昭和8年の創業から昭和40年代までは、織物の産地であった八王子市を中心に、繊維産業の中の産地糸商を生業とし、原材料の糸を供給しておりました。戦後の供給難から需要が高まり、
ガチャンと音がすれば、万と儲かるという意味で“ガチャ万”と言われた程の好況が続き、その後開発されたウール着尺のヒットも重なり、
繊維産業は八王子を中心とした地域の主力産業として隆盛を極めておりました。
その後、消費者の嗜好の変化から繊維産業は衰退に向かい、弊社は業態転換を図り、不動産事業とサッシを中心とする建築資材の販売にシフトを致しました。
糸商時代の顧客の転廃業に伴って、工場や事務所の土地建物の処分を依頼される事が多くなったことから不動産事業をスタートし、売却や宅地開発・住宅の販売等を手掛け、
急速に進んでいた八王子のベッドタウン化に関わってきました。また、ニュータウンの開発やそれに伴う学校などの施設の建設が進む中、サッシを中心とする建築資材の扱いを開始し、八王子市立の小中学校118校の殆どの工事に関わらせて頂いております。サッシやドアといった建具は、新築後も長くその機能を維持し続けなければなりません。現在では三多摩地域の建具関連商品の改修やメンテナンスにも注力させて頂いております。
他方、創業者の田辺留次郎は地元市議会や、撚糸工業組合・地元商工会議所(第15代会頭)を中心とした活動を通じ、本業以外の立場からの地元振興に努力を致しました。2代目の田辺隆一郎(現会長)も、現八王子商工会議所会頭として同じく努力をさせて頂いております。

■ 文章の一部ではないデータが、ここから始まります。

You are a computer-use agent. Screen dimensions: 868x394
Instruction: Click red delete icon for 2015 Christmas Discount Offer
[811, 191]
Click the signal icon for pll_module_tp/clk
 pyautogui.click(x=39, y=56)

私どもの会社に流れるのは、地元地域が発展しなければ会社の発展も無い、という考え方です。本業だけに注力するのではなく、常に地域の現状や未来を考えながら、時には儲けを生まない活動にも一生懸命取り組む、という姿勢を大事にしております。
今後の建築関連業界を考えれば、新築が数多く建つという時代から、古い建物を壊さずに活用していく、リフォーム・リノベーションの時代に移っていく事は明白です。

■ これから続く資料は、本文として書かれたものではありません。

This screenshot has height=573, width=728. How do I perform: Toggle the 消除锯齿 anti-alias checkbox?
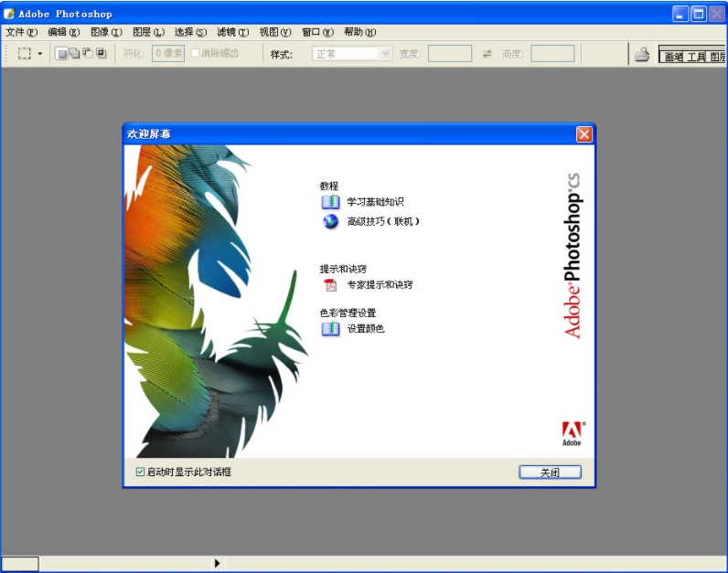[195, 54]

弊社でもサッシ関連商品の専門工事業者として、実際にそれらの現場に関わりながら、技術面での経験やノウハウを積み重ねる努力に加え、事業としてどうリフォーム・リノベーションに取り組んでいくかの研究をしてきました。
UR都市機構による、ルネッサンス計画2「住棟ルネッサンス事業」において、日野市多摩平に、団地再生リノベーション“AURA243 多摩平の森”をオープンし、建物の再生のみならず、コミュニティの再生を実現致しました。
人口減少時代を迎え、深刻な環境問題を抱えている現在、これまでのように古いものを壊し、新しい物を建てて行くという考え方から、いまある建物を再活用しそこに新しいコミュニティを形成していく方向に変化をしていく必要があります。建物解体によって生まれる産業廃棄物の山、新しい建物を建てるために必要になる資材とそれを生産する為のエネルギーを浪費する事から、既存建物を活かして必要最小限の改修工事をする事によって建物と周辺環境を変化させ、そこに住む事に喜びや心地よさを感じ、人々の間で会話や関係性が豊かになったりするコミュニティを作る。
私共が大切にする、地元地域の発展への貢献を追求して参ります。